Ueli Mosimann von der Fachgruppe Sicherheit im Bergsport des Schweizer Alpen-Clubs (SAC) sprach von einer statistisch ungewöhnlichen Häufung von Unfällen. Die Unglücke vom Wochenende hätten sich bei der Gefahrenstufe 3 «Erheblich» ereignet, sagte er auf Anfrage.

«In dieser Situation sind Skitouren mit gewissen Einschränkungen möglich, etwa wenn man steile Hänge meidet», sagte er. Tourengänger müssten zudem die Gefahrenlage vor Ort beurteilen können, und das sei nicht immer einfach. Wegen des verspäteten Winteranfangs sei die Schneedecke vor allem im Wallis und in Graubünden schlecht aufgebaut.

Auf die Frage, ob Skifahrer abseits der Pisten leichtsinniger sind als früher, forderte Mosimann eine Differenzierung: SAC-Gruppen wie jene, die am Samstag am Piz Vilan verunglückte, seien gut ausgebildet.

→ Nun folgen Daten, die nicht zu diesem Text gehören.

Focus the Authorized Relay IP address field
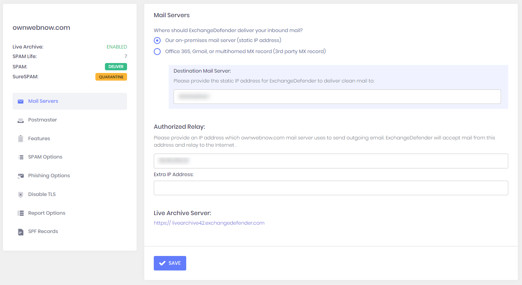Screen dimensions: 522x285 coord(330,161)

Die SAC-Tourenleiter würden sich mit dem Einschätzen der Lage bei der Warnstufe 3 gut auskennen.

«Generation Selfie»

Lawinenexperte Werner Munter ist nicht erstaunt über die Opferbilanz des Wochenendes, wie er der Zeitung «Le Matin» in einem Interview sagte. Skifahrer würden in Unkenntnis der Lawinensituation zu hohe Risiken eingehen. Und gerade in der «Generation Selfie» sei die Einstellung verbreitet, immer alles zu wollen, sofort.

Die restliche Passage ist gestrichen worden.